## The exercise
Tally the lines in the data below that contain the string "icon", treating case as significant. Reply with the count alone.

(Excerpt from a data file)
================================

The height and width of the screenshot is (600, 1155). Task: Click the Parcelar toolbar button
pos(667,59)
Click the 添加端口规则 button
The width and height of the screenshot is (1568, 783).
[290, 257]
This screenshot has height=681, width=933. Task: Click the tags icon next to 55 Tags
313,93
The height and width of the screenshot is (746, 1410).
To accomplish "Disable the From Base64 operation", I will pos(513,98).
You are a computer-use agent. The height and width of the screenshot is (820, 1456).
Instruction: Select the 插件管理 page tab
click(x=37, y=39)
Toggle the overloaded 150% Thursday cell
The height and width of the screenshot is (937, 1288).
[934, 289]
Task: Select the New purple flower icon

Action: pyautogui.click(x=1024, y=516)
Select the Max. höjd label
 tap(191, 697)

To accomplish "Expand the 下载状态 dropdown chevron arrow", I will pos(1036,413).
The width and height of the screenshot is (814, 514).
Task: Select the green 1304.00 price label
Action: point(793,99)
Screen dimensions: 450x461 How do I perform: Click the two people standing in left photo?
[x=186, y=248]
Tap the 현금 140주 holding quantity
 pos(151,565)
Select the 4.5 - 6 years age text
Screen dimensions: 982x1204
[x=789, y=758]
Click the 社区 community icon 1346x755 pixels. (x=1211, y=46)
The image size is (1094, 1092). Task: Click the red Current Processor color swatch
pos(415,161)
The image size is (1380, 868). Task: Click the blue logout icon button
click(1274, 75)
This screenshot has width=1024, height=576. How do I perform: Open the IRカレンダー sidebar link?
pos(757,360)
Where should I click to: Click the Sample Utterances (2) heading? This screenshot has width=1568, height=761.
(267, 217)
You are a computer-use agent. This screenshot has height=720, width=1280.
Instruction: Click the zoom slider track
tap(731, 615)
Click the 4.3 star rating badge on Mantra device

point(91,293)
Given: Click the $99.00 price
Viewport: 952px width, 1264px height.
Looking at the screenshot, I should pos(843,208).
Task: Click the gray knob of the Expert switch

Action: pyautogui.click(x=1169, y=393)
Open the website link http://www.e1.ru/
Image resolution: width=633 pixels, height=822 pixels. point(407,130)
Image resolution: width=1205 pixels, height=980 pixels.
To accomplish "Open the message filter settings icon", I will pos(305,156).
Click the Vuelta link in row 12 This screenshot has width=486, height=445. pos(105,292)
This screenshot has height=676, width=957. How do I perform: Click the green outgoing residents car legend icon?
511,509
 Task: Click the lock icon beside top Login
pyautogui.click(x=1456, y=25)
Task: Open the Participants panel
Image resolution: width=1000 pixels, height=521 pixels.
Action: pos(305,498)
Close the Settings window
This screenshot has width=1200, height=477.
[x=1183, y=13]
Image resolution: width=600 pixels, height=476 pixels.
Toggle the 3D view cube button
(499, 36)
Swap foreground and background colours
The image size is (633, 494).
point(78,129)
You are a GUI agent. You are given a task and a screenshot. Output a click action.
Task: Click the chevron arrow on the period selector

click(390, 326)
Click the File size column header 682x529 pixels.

================================

## Exercise output
7